Data: 2003-08-06 20:57:54
Temat: Re: Problemy z przyszłymi teściami
Od: "Nixe" <n...@i...pl>
Pokaż wszystkie nagłówki
Halina tak oto pisze:
:: Ale młodzi najlepiej wiedza, co dla nich dobre.
Tak i uważam, że mają do tego pełne prawo. Nic nigdy lepiej nie nauczy,
niż_własne_błędy. Cudze są zawsze mało przekonujące.
Ja jestem wdzięczna moim rodzicom, że ingerowali zbytnio w moje dorosłe
życie.
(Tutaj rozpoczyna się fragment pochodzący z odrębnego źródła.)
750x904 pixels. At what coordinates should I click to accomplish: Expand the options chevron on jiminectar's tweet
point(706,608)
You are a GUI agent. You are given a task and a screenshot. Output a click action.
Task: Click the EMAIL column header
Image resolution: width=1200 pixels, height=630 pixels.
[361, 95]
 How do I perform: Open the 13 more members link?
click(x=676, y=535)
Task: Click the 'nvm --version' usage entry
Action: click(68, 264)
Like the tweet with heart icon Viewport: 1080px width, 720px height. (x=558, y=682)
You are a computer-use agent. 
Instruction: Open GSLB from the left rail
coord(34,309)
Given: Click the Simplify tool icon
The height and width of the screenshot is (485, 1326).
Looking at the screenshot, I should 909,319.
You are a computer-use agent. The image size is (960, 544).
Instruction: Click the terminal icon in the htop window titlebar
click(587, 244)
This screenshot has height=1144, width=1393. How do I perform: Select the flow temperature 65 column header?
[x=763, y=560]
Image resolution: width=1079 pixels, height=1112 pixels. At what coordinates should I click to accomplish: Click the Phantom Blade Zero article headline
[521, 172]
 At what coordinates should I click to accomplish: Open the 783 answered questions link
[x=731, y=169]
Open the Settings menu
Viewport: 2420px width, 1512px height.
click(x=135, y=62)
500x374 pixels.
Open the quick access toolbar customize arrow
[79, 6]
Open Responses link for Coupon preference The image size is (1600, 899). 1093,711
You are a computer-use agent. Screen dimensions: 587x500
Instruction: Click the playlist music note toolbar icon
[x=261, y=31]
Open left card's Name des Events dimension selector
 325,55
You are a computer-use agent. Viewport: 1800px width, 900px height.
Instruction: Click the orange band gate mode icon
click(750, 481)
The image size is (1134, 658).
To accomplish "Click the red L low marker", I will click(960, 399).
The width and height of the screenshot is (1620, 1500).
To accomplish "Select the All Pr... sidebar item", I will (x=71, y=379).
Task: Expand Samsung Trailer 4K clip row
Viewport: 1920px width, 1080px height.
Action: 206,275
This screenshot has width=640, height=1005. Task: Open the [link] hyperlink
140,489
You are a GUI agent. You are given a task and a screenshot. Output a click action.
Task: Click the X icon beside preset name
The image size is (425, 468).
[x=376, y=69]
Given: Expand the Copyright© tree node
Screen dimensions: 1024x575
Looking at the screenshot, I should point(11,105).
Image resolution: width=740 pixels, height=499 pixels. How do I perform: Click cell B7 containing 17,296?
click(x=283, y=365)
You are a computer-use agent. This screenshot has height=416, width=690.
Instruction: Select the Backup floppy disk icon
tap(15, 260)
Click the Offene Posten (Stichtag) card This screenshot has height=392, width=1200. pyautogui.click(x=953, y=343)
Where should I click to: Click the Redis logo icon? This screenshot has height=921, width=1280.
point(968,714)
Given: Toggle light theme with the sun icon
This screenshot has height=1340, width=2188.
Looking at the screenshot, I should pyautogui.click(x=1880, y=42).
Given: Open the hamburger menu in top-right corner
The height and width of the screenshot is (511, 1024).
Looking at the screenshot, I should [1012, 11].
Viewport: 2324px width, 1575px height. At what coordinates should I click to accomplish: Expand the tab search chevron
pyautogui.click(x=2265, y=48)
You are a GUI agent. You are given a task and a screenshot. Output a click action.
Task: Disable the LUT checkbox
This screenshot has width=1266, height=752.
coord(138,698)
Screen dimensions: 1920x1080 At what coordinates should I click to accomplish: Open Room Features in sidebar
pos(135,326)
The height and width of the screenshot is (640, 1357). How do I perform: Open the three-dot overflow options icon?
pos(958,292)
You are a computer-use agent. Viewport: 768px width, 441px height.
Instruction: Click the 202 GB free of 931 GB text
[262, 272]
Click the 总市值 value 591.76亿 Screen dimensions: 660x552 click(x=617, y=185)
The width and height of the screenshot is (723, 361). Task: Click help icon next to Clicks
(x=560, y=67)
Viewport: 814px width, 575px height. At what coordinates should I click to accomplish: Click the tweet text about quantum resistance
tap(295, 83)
Owszem - zawsze służyli dobrą (wg ich mniemania) radą, gdy ich o to
poprosiłam, czasem coś delikatnie sugerowali, ale nigdy nie wtrącali się na
siłę. Tak jest do tej pory.
Natomiast mój mąż mając dwadzieścia kilka lat po prostu "uciekł" z domu, od
własnej matki, która mu zresztą do dziś żyć nie daje i truje dupę, co
powinien, a co nie, nie omieszkając się wypominać, że gdyby jej kiedyś
posłuchał, to teraz ... i tu następuje dłuższa wypowiedź z gatunku SF. Całe
szczęście, że wpływ na nasze życie mama męża ma zerowy.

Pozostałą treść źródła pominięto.